I am SO SO SO SO SO EXCITED! At work today Hilary and I found out the news that Cindy's quitting. Cindy is one of the weekday morning ladies and that's going to fuck over Randy ROYALLY. And there are so many people that will be leaving soon due to graduating or internships or just being sick of the drama. I am part of group three. As soon as Cindy told us her news Hilary and I decided we need to get the fuck out of Perkins. The drama and the management's immaturity is just riduculous, not to mention that certain people are making me feel like a bad person. They make me angry and hateful and I don't like feeling that way. Plus, I'm not getting paid nearly enough. Sooooo, tomorrow after my classes Lewann and I, plus maybe Benji, are going job hunting in Woodbury. We're hitting up all the restaurants and hopefully I can find something right away. I'm sure I'll have to start out hosting first but hopefully I can work my way up to serving really fast. So keep your fingers crossed for me!
I have three tests this week, two tomorrow in English lit and statistics and one in Geology on Friday. It's just really stressful, I hate having all my tests at once because I feel like my brain is going to turn into mush.
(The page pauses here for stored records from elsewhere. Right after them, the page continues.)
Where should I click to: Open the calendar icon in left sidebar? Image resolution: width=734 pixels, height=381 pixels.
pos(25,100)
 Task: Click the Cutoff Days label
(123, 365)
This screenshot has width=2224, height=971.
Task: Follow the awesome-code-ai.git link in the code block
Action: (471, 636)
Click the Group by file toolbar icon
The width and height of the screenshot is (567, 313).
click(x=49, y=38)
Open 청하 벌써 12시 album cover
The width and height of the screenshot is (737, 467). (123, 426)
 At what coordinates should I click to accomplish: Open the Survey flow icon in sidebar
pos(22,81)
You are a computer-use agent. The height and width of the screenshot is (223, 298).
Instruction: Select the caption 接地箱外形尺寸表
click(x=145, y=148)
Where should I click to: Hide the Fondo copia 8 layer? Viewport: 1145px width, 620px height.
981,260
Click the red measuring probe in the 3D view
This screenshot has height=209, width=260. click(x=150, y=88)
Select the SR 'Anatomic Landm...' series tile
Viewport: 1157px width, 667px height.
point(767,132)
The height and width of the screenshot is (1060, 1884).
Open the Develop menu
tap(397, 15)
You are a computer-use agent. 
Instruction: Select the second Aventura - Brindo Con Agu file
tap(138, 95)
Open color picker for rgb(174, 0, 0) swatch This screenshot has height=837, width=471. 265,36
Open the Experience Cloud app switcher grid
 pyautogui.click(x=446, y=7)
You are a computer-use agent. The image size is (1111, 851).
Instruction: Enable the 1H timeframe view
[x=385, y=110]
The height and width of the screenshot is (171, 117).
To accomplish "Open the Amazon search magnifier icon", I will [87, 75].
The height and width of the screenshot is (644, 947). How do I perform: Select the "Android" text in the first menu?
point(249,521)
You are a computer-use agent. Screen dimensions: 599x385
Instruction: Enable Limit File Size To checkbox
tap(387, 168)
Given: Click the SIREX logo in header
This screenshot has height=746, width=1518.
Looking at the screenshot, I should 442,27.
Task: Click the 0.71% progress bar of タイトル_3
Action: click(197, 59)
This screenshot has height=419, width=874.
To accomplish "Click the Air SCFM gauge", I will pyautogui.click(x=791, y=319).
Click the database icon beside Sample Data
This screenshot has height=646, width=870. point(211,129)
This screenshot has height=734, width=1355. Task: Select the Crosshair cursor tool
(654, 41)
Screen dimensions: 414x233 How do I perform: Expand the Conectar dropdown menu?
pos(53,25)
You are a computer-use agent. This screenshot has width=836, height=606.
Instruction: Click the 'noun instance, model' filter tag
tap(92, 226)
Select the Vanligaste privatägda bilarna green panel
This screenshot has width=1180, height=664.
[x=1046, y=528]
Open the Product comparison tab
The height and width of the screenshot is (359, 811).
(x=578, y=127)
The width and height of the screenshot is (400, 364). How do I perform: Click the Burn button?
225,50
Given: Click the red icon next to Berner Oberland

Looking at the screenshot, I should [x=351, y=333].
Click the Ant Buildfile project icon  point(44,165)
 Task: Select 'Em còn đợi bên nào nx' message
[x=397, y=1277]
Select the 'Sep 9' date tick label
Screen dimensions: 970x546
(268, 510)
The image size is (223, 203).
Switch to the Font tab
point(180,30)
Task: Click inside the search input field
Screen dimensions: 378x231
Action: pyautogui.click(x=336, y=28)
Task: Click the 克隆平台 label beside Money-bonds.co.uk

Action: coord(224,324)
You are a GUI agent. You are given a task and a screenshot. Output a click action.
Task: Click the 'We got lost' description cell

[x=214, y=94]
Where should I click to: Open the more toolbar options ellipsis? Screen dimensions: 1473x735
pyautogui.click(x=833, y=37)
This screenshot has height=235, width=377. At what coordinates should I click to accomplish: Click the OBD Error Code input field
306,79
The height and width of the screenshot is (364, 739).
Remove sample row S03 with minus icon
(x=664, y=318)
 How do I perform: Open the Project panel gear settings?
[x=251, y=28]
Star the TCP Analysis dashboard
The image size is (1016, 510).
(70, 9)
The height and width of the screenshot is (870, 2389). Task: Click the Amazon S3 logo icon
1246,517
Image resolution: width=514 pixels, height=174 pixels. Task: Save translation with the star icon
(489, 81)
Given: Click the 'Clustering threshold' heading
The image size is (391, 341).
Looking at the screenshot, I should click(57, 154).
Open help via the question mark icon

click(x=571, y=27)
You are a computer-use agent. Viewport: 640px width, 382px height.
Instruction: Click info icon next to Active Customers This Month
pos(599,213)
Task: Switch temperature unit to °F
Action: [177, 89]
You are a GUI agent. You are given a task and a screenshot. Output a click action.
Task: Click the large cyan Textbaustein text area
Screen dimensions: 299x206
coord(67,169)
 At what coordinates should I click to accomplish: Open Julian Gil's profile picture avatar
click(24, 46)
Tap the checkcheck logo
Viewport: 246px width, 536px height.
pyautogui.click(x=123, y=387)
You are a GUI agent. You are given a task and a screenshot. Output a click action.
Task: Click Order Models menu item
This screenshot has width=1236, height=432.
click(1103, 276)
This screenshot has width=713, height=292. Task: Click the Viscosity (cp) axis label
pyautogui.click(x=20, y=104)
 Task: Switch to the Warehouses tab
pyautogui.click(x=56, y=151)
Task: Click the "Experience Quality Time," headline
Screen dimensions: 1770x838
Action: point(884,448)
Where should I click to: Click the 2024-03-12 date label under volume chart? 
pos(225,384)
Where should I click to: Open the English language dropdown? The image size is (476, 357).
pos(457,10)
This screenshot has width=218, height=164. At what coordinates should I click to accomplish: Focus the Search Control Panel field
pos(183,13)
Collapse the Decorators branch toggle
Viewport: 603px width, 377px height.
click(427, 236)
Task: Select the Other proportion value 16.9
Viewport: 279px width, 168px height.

I guess I'm lucky because we don't have tests in org. comm. and only easy quizzes in astronomy but it doesn't help when all my other classes have tests one right after another. *yawn* I will be happy when this week is over, that is FOR SURE.
I'm excited about Friday because Shannon and James are coming here to have dinner and that should be lots of fun. Saturday is going to be very not fun because I work 8 hours and that will just make me sleepy. Then Sunday Shannon and I might go rollerblading and then I'm going to have a "me night" that night. I guess that means no seeing Rich this week which kinda blows because he's really starting to be an important person in my life again... but we're both just kind of busy.
It does suck to not be able to curl up in his arms, though. I was sitting at work on my break tonight and just daydreaming about how much I just want to be cuddled by Rich.... just sitting around watching a movie or something and cuddling. I also have things that I want to say to him that I haven't really had a chance to say yet and I'm kinda feeling like it's about that time. I've just been rolling things around in my head and there are things that Rich really deserves to hear, that he should have heard a really long time ago. I'm sure it'll come up soon enough.
Anyway, I should probably get together phone numbers and such for references for job hunting tomorrow, then my cheat sheet for stats (thank God he lets us have one or I'd be in trouble). More soon!